» **What you should do**
Return, word for word, only the lines of the data below that lie between the line with "Given: Click Robert Glass' avatar photo" and the line with "1200x622 pixels.", those two lines included.

» **Provided entries**

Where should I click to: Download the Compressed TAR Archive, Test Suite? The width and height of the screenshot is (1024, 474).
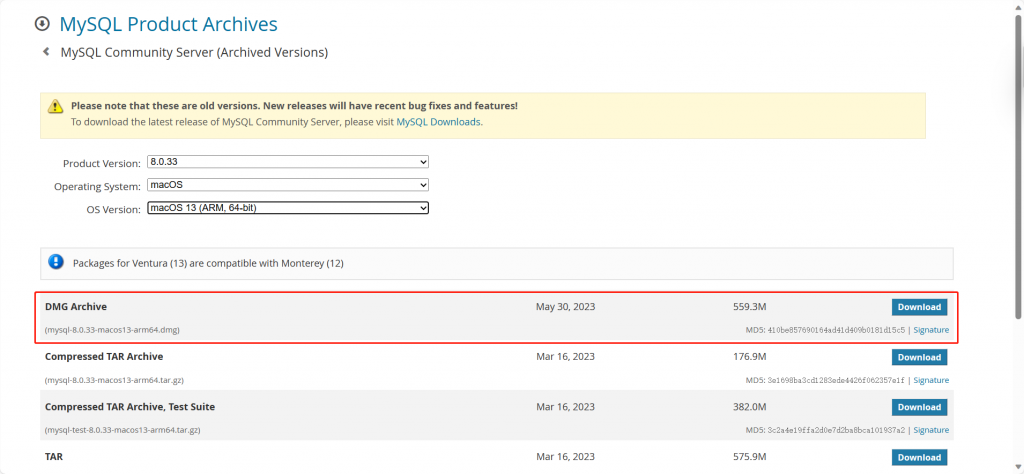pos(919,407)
--
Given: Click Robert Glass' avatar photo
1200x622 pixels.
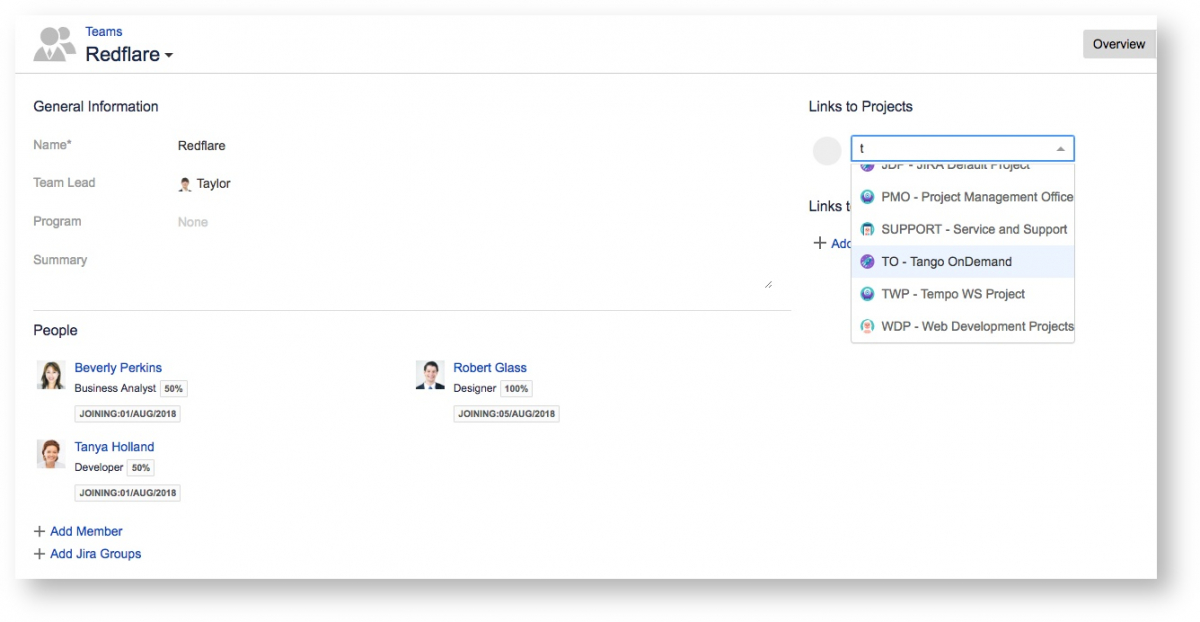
==
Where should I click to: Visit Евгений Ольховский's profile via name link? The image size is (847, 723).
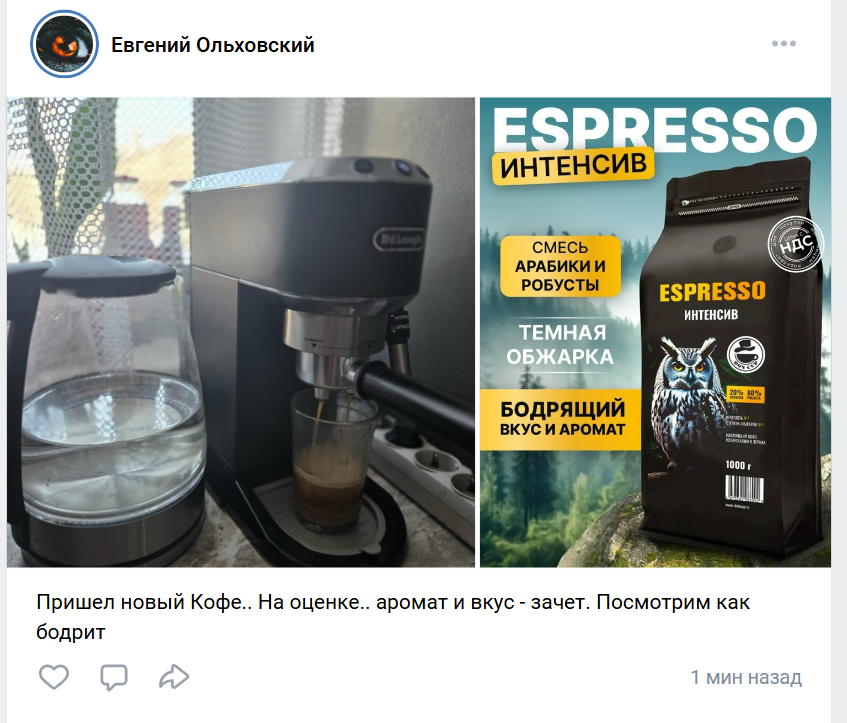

» **Written reply**
Given: Click Robert Glass' avatar photo
1200x622 pixels.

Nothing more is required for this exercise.